→ Do this
Print the lines that run from the line containing "cell containing 49,807" through the end of the records, copying them exactly and including both ends.

→ Supplied material
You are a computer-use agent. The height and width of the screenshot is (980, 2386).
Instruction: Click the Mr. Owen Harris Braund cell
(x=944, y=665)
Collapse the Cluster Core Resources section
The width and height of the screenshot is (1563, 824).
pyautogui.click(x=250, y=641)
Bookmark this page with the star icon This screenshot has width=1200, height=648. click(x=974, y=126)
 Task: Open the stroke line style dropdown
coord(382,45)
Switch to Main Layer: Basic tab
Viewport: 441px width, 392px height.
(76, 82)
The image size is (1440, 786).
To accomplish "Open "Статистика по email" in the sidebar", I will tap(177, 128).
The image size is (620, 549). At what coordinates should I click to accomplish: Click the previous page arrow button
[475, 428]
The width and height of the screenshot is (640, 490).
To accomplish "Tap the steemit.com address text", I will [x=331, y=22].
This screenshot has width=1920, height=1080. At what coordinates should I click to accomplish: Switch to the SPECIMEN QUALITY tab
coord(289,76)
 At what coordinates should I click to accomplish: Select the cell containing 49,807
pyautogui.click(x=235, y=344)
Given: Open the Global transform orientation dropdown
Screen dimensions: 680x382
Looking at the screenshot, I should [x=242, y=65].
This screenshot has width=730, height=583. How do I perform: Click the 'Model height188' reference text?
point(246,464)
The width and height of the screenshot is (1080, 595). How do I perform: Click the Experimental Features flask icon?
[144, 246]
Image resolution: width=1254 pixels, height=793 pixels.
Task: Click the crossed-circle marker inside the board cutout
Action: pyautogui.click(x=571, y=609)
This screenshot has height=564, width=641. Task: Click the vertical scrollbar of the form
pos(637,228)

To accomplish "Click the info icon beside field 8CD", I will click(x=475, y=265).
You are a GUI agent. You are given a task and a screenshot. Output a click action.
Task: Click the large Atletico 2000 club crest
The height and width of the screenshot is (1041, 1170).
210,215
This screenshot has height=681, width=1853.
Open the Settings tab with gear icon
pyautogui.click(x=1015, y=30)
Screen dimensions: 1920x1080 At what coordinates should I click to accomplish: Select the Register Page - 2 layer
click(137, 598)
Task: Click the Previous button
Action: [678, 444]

→ Reply
 At what coordinates should I click to accomplish: Select the cell containing 49,807
pyautogui.click(x=235, y=344)
Given: Open the Global transform orientation dropdown
Screen dimensions: 680x382
Looking at the screenshot, I should [x=242, y=65].
This screenshot has width=730, height=583. How do I perform: Click the 'Model height188' reference text?
point(246,464)
The width and height of the screenshot is (1080, 595). How do I perform: Click the Experimental Features flask icon?
[144, 246]
Image resolution: width=1254 pixels, height=793 pixels.
Task: Click the crossed-circle marker inside the board cutout
Action: pyautogui.click(x=571, y=609)
This screenshot has height=564, width=641. Task: Click the vertical scrollbar of the form
pos(637,228)

To accomplish "Click the info icon beside field 8CD", I will click(x=475, y=265).
You are a GUI agent. You are given a task and a screenshot. Output a click action.
Task: Click the large Atletico 2000 club crest
The height and width of the screenshot is (1041, 1170).
210,215
This screenshot has height=681, width=1853.
Open the Settings tab with gear icon
pyautogui.click(x=1015, y=30)
Screen dimensions: 1920x1080 At what coordinates should I click to accomplish: Select the Register Page - 2 layer
click(137, 598)
Task: Click the Previous button
Action: [678, 444]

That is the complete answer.